Yang Yang (, born 9 September 1991) is a Chinese actor. He made his acting debut in the Chinese television drama The Dream of Red Mansions (2010). Since then, he has received recognition for his roles in television dramas The Lost Tomb (2015), The Whirlwind Girl (2015), Love O2O (2016), Martial Universe (2018), The King's Avatar (2019), You Are My Glory (2021), Glory of Special Forces (2022), Who Rules The World (2022) and films The Left Ear (2015), I Belonged to You (2016), Once Upon a Time (2017).
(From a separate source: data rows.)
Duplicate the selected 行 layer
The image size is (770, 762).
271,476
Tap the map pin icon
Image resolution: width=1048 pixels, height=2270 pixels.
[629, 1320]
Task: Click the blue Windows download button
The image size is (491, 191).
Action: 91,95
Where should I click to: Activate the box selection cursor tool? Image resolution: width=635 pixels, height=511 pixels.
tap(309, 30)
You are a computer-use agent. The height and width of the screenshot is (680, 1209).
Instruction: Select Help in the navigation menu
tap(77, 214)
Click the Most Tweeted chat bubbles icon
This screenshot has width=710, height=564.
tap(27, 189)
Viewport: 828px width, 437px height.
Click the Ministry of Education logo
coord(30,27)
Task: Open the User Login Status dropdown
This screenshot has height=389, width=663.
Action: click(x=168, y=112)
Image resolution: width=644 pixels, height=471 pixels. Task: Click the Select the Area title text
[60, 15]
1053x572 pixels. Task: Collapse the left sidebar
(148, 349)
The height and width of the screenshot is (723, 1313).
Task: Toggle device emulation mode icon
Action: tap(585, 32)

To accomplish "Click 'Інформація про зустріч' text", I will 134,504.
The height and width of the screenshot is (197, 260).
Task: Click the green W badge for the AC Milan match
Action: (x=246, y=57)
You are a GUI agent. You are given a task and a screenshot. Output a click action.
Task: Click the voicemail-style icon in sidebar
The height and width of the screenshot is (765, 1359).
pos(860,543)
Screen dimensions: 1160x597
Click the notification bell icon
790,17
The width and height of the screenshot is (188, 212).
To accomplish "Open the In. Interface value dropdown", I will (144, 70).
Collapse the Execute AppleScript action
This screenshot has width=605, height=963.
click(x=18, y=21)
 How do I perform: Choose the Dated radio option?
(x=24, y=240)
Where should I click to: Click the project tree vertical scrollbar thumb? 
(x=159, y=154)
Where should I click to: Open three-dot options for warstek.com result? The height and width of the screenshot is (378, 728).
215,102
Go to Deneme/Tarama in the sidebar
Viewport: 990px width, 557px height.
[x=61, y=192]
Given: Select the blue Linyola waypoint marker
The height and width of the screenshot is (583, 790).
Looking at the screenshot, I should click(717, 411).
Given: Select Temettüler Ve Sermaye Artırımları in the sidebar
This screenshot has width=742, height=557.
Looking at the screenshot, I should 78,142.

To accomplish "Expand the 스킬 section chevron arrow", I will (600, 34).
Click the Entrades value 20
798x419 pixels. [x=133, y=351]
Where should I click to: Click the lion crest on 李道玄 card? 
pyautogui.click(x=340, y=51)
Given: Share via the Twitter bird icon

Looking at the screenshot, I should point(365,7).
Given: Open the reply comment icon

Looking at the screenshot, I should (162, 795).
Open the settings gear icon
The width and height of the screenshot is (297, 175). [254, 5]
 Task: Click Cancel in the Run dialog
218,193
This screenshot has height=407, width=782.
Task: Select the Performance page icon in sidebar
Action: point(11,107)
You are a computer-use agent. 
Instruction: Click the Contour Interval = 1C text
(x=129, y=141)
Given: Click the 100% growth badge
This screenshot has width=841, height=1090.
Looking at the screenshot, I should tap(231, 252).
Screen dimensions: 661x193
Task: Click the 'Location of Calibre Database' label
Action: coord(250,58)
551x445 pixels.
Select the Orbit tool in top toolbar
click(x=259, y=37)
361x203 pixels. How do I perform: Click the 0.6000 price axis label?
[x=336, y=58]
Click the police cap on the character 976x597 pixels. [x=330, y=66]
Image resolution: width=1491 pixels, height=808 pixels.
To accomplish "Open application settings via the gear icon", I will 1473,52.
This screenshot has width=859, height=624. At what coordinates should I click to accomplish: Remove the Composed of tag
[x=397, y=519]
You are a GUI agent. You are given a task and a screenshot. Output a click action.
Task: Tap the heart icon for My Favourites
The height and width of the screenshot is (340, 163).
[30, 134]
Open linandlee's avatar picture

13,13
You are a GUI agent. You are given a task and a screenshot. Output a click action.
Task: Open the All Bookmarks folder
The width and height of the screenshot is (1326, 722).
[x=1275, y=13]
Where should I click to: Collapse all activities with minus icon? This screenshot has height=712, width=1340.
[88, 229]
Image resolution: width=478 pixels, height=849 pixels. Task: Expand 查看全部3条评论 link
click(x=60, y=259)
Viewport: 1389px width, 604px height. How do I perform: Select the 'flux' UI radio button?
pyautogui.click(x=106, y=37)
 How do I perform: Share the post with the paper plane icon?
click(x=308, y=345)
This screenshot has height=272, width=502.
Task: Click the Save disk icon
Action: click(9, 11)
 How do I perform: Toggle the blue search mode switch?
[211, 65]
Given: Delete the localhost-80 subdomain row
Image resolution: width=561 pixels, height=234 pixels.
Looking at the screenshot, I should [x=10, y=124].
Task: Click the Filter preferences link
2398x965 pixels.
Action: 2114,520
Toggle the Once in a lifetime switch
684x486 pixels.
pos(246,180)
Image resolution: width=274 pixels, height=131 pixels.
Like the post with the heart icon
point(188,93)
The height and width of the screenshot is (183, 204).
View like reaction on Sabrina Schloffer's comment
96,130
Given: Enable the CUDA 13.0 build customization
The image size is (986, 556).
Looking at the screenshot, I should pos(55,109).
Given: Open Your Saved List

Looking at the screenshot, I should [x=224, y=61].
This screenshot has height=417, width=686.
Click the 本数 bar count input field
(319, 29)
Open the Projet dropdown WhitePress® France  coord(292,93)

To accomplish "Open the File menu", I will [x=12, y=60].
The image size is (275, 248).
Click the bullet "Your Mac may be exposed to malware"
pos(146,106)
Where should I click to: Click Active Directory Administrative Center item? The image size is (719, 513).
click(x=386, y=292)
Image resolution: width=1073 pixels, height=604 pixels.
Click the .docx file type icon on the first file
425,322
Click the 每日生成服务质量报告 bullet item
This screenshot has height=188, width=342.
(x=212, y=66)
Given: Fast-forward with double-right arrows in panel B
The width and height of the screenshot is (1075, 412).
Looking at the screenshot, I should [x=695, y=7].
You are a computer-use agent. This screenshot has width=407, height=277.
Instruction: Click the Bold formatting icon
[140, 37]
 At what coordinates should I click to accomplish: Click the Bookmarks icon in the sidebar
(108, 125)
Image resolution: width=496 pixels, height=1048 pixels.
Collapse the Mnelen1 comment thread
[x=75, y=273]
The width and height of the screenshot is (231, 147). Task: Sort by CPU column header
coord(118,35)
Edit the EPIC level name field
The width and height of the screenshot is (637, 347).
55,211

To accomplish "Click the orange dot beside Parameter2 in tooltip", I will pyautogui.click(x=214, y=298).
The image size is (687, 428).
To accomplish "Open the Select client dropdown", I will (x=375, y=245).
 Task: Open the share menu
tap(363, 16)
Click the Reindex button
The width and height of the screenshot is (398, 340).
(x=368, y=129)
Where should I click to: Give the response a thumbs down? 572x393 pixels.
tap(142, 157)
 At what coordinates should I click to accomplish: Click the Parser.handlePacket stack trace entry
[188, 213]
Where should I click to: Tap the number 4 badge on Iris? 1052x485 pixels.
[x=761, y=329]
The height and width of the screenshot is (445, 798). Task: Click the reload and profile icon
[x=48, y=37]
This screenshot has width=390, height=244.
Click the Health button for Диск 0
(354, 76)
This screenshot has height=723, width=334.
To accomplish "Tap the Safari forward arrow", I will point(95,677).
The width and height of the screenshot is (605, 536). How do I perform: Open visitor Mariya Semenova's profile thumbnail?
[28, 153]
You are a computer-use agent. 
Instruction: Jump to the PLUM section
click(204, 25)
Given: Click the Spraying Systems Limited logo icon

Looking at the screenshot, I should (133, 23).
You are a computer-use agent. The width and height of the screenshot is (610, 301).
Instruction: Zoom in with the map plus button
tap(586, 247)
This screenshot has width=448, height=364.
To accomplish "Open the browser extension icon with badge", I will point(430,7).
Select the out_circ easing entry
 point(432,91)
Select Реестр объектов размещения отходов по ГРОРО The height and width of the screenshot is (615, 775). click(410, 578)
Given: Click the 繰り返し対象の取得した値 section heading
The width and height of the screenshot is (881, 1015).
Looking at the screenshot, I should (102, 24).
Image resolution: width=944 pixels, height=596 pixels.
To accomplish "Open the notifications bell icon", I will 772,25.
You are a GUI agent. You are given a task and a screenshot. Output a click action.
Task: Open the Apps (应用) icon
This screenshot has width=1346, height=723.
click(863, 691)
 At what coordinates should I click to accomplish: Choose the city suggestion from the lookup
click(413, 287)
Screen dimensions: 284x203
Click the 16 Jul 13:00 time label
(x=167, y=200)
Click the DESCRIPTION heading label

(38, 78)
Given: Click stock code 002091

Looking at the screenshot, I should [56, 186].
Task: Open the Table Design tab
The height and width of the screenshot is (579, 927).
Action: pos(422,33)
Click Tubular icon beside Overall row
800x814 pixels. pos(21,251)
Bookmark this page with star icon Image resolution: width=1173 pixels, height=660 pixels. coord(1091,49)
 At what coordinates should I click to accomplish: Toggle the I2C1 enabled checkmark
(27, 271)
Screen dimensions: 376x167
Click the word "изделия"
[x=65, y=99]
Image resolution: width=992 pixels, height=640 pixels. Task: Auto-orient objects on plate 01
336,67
He was ranked 5th on the 2017 Forbes China Celebrity 100 list, 27th in 2019 and 44th in 2020. He was China's first Olympic flame torch bearer for the Rio Olympic Games on Greece, April 22, 2016.

Early life
At the young age of 11, Yang was enrolled in the Department of Dance in People's Liberation Army Arts College in China. He also has studied at the Central Academy of Drama for a period of time.

Career

2007–2014: Beginning 
In December 2007, he was chosen to play the lead role Jia Baoyu by director Li Shaohong in The Dream of Red Mansions. One of the most expensive Chinese TV series produced at RMB118 million (US$17.55 million), the 50-episode drama premiered on July 6, 2010.

In 2011, Yang featured in The Founding of a Party, a patriotic tribute detailing the process of establishing the Chinese Communist Party. He continued to build up his filmography, featuring in war dramas The War Doesn't Believe in Tears (2012) and Ultimate Conquest (2013), and romance series Flowers of Pinellia Ternata (2013).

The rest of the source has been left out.